While the show does connect the dots between Kuehn’s artistic evolution and the influences of Stieglitz and Steichen, what was most surprising to me was just how far Kuehn had taken his efforts to control the look and feel of his output. The show is a parade of different arcane print types and technical innovations, each one carefully optimized by Kuehn and then matched to certain pictorial circumstances and desired outcomes. And then each composition left nothing to chance, every single fold of a dress, tilt of a hat, or roll of a background meadow placed just so. If these works are not dreamy stolen moments from a bucolic, soft focus, 19th century childhood but instead premeditated scenes designed and built for particular effect, there is certainly an added dimension of exacting intent and thoughtful execution to be considered. I came away from this exhibit with an entirely different view of Heinrich Kuehn than I had previously had, one of an artist painstakingly struggling to bring forth his own vision of the best of photography, using every trick in the book, even when he defiantly knew that the world was passing him by.

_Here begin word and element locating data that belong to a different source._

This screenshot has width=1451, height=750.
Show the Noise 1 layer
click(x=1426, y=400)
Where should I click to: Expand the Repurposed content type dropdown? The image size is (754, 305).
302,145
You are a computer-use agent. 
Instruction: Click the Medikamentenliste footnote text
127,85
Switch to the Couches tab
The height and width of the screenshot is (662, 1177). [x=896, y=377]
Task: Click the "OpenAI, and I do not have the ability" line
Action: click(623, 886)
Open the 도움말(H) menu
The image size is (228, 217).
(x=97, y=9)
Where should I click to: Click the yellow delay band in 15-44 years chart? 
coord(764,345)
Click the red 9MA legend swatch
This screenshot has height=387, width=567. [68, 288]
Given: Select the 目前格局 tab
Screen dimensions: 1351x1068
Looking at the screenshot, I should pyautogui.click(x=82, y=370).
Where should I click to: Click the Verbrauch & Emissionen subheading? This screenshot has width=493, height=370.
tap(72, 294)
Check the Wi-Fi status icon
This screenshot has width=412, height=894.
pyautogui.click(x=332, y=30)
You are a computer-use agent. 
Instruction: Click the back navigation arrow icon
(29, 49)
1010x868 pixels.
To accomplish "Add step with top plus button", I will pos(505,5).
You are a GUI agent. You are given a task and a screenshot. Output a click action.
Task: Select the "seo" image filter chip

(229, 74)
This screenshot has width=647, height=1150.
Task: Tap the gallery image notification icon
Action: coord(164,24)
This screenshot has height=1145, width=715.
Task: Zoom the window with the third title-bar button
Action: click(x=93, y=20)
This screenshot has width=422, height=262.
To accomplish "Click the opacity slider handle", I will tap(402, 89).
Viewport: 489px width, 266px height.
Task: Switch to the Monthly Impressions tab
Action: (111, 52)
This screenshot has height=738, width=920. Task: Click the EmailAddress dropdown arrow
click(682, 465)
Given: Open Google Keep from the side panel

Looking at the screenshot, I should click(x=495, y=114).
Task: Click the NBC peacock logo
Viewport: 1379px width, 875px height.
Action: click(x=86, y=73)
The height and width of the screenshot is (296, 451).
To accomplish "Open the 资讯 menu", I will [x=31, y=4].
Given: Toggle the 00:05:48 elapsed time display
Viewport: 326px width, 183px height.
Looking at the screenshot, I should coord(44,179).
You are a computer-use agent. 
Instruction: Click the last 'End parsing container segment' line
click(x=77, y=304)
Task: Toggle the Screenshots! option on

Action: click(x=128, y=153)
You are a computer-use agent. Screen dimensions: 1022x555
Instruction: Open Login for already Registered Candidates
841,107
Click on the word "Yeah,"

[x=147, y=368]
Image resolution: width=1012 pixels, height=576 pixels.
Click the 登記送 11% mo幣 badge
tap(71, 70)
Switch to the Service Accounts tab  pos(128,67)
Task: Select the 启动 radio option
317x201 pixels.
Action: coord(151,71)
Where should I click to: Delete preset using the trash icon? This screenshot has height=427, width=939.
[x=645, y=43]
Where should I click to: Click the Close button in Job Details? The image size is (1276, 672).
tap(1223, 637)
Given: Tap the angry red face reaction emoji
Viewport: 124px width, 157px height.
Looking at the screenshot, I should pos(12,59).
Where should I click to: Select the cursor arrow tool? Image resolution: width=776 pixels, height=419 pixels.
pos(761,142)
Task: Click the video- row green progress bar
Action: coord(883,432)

Collector’s POV: This is a museum show, so of course, there are no posted prices. Kuehn’s work has been consistently available at auction in the past decade, with prices ranging from roughly $1000 (generally Camera Work photogravures) to $26000. There are two gallery shows of Kuehn’s work on view in New York for those collectors interested in following up: one at Howard Greenberg (here, through August 3rd), and the other at Hans Kraus (here, through June 29th).